# TRY IT
Copy each line below holding "computer".

↓

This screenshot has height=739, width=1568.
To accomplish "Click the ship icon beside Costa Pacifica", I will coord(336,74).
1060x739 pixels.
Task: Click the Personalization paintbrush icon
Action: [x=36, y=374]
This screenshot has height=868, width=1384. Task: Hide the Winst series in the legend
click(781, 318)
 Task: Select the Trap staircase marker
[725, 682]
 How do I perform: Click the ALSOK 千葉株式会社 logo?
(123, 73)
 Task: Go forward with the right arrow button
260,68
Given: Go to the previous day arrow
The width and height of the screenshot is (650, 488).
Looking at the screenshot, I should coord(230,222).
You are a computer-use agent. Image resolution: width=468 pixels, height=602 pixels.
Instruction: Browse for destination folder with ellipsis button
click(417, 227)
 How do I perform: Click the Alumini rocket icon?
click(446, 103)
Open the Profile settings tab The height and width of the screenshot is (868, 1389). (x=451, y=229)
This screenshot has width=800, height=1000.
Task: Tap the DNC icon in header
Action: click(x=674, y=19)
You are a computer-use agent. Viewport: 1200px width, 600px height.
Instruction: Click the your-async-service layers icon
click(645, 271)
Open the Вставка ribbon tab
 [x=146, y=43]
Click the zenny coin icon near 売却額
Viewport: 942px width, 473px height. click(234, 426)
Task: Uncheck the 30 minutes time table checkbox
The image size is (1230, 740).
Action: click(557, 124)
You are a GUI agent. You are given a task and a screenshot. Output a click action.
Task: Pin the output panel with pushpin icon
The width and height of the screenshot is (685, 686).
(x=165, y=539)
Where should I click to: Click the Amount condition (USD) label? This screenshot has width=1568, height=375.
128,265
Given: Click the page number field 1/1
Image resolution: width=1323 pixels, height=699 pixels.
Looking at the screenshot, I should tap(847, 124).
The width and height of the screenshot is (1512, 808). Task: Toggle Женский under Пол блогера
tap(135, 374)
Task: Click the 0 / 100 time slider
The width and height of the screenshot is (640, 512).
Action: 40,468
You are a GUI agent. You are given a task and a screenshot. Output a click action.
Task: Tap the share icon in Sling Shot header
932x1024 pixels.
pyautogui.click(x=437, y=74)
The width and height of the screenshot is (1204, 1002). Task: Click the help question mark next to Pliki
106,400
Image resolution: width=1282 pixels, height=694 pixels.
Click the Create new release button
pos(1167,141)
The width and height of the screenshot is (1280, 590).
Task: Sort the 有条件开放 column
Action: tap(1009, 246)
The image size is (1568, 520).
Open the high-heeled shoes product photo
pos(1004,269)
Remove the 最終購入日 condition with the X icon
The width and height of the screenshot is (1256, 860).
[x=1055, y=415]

↑

# WRITTEN ANSWER
You are a computer-use agent. Image resolution: width=468 pixels, height=602 pixels.
You are a computer-use agent. Viewport: 1200px width, 600px height.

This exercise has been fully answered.